Now, the ones from Albania said, “We swear to God, even the cows of Kosovo were smarter than we are.” When, I told you, my brother discussed with Mehmet Shehu, he said, “We are doing it for Kosovo, we don’t give any soldier for Albania because we have 1912 guaranteed, we’re only fighting  for Kosovo.”  “With Mehmet Shehu,” he said, “We discussed in the fields of Peshkopia.” He said, “Did you contribute to Kosovo? He said, “Oh, to be honest Mehmet, I swear to Kosovo, Belgrade will never give up on Kosovo.” They discussed without any…in the fields of Peshkopia with Mehmet Shehu.  He said, “We have it guaranteed, Albania is doing all this fight just for Kosovo.”

It was only in 1948 when the war was fought together. In 1948 [unity] was destroyed, you either had to go with Tirana or with Belgrade. Then Stalin cut his relations with Tito in 1948.  They called it Rezolucija e Infobyrove.  When A.V.N.O.J [17] took place in Jajce, Churchill established six republics and two provinces, and for the Kralj not to come back. Tito took the place of the Kralj, and had his own army. When Stalin heard about this, he said, “Tito cannot become [the leader]. I will have the army. England and America better stay calm otherwise they will be destroyed.” He didn’t open his mouth after that.

I, in 1948, in 1949, I was a soldier in Bellovar. The Russians went to Hungary. We woke up at night, uzbuna [alarm], that’s how they called it, slowly-slowly, I said, “I swear to God, this uzbuna will change.” We took boxes of bullets and went to the border. The Russians at the border with the Magyars [Hungarians], the tanks, and what tanks! Until the United Nations reached an agreement, we stayed there for three days, then we returned. In 1948 we had to declare, I was a soldier in Kopernica, whether we knew anything about politics. I was asked, “Who is the greatest friend of Yugoslavia?” I said, “Tito is the greatest friend of Yugoslavia.” “Who made general Enver?” I said, “Tito made him.” “Five!”[18] (smiles). When we cut the cooperation with the Rezolucija e Infobyrove, I was asked that question again… “Who is the greatest friend of Yugoslavia?” I said, “Enver is.” He said, “Five!” (smiles).
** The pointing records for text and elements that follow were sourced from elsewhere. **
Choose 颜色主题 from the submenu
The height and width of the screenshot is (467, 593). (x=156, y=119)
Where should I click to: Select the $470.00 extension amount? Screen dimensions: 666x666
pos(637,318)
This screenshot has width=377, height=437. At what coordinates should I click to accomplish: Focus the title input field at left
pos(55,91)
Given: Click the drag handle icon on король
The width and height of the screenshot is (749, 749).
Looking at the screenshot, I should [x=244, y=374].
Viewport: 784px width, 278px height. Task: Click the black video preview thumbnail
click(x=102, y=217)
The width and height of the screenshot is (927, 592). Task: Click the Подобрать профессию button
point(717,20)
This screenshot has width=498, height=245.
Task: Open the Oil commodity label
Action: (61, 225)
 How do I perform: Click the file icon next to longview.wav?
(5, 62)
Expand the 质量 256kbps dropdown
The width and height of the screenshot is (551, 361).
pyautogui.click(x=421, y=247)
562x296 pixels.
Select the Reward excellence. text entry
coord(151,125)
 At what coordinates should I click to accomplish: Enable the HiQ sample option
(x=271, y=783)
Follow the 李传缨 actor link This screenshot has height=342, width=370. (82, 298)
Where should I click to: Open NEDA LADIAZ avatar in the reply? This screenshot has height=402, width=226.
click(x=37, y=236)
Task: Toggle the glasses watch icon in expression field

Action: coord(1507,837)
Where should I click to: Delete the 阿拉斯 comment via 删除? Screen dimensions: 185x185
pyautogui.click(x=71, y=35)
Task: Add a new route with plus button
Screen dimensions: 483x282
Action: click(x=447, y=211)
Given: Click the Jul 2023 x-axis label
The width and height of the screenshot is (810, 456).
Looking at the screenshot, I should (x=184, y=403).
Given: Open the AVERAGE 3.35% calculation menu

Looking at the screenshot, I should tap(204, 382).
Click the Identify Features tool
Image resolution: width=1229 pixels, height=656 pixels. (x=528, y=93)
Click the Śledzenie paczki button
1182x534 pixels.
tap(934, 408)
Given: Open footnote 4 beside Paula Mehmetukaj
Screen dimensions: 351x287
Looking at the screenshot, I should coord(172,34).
I said, “We were together until 1948.” And in 1948…{waves his hand}.

[1] Serbian: otkup, taxes over agricultural products.

[2] Serbian: rok, deadline.

[3]  Uprava državne bezbednosti (State Security Administration), at times with the additional “a” for armije, Yugoslav army.

[4] Shaban Polluzha (1871-1945) was a regional Albanian leader of volunteer forces in Drenica. Shaban Polluzha joined the partisans, but in late 1944 disobeyed orders to go north to fight Germans in Serbia, having received news that

[5] Mehmet Gradica (1913-1945) was the sub-prefect of Skenderaj during the Italian occupation of Kosovo,  and continued to be a military leader against the Yugoslav partisan forces until he joined Shaban Polluzha at the end of 1994. He was killed with Polluzha in February 1945 in the war of Drenica.

[6] Literally tower, the Albanian traditional, rural, fortified stone house.

[7]Raki is a very common alcoholic drink made from distillation of fermented fruit.

[8] Ali Shukrija (1919-2005) held important positions in the Yugoslav state.

[9]Miladin Popović (1910-1945) was a Communist leader from Montenegro who worked in Albania and Kosovo alongside Albanian Communists and was assassinated in 1945.

[10]Ramë Bllaca (1872-1937)  was representative of the district of Suhareka in the Yugoslav Parliament.

[11]Serbian: Župan, city mayor.

[12] Are is a unit of area, equivalent to 100 square meters.

[13] War decoration, a badge.

[14]Bac, literally uncle, is an endearing and respectful term for an older person.

[15] Commonly used word for gypsy, it can have derogatory meaning.

[16] Short story signifying asymmetry of power between Albanians and Serbs. A cat’s head is one oke, the ox’s head is ten oke means the cat (Albanians) is way smaller to hold the ox’s (Serbs) head. Where were Albanians in Yugoslavia? A cat vs. an ox at that time – yet we would talk about brotherhood and unity [explanation by Ard Morina].

[17] AVNOJ, Antifašističko Veće Narodnog Oslobođenja Jugoslavije (Anti-Fascist Council for the National Liberation of Yugoslavia). Its second session was held in Jajce, Bosnia and Herzegovina, in November 1943.

[18] Highest school grade on a scale of Five to 0.